Effect of Noncommutative Geometry on Accretion Disks around RGI-Schwarzschild Black Hole

TL;DR

This paper investigates how noncommutative geometry and scale-dependent gravity influence the thermal emission and structure of accretion disks around a quantum-corrected Schwarzschild black hole, revealing increased radiative efficiency.

Contribution

It introduces a combined model of noncommutative geometry and RGI quantum gravity effects on black hole accretion disks, highlighting their impact on disk properties.

Findings

Increased peak energy flux and temperature in accretion disks due to quantum corrections.

Deviations from classical Schwarzschild predictions in disk radiative properties.

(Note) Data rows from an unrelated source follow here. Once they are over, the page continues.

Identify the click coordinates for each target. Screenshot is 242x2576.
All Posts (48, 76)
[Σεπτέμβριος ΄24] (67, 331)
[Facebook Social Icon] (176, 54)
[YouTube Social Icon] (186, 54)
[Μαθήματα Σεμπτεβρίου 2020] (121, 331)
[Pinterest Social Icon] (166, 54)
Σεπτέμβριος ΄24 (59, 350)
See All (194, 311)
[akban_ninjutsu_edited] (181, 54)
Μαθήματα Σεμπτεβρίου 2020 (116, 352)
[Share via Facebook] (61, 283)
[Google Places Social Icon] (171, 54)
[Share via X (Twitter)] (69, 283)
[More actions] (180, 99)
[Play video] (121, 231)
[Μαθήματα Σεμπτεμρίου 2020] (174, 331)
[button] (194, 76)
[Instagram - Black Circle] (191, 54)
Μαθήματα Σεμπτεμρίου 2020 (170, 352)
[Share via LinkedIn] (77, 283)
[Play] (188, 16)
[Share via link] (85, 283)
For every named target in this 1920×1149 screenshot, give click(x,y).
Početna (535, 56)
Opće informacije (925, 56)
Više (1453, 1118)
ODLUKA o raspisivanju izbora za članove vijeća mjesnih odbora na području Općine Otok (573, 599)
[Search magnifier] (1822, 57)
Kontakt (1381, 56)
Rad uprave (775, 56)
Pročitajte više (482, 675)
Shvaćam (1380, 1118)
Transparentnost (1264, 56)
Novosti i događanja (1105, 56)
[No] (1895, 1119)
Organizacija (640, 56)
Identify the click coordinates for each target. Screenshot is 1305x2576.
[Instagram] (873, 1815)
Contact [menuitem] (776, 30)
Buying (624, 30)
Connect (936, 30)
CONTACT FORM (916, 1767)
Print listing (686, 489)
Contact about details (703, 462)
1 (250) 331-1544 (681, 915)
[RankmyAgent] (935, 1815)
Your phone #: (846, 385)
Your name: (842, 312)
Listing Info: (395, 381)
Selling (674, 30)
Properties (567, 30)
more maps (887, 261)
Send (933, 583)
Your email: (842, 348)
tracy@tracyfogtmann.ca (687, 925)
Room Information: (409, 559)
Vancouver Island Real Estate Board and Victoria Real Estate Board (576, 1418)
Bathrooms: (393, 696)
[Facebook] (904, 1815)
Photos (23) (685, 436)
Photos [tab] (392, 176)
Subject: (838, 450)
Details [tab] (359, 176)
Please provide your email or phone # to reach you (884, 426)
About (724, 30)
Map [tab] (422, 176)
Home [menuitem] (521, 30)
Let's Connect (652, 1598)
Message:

Quantum gravity effects enhance radiative efficiency near the black hole.

Abstract

In this study, we explore the combined effects of quantum gravity induced by non-commutativity and scale-dependent gravitational coupling on the thermal properties of the thin accretion disks around a Schwarzschild black hole. We consider a $\kappa$-deformed Renormalization Group Improved (RGI) Schwarzschild black hole, where the classical Schwarzschild black hole geometry is modified by the $\kappa$-deformation of space-time and the running Newton's coupling constant $G(r)$. Using the modified metric, we derive the geodesic motion of massive particles, the effective potential, and the thermal properties such as the radiated energy flux, luminosity, and the temperature profile of the accretion disk around the $\kappa$-deformed RGI-Schwarzschild black hole. Our study shows that when non-commutativity is combined with the RGI framework, the effects produce a noticeable deviation from the classical Schwarzschild case. In particular, for small values of the deformation parameter, we observe an increase in the peak energy flux and the temperature of the accretion disk. This suggests that quantum gravity corrections enhance the disk's radiative efficiency, especially in the inner regions closer to the black hole.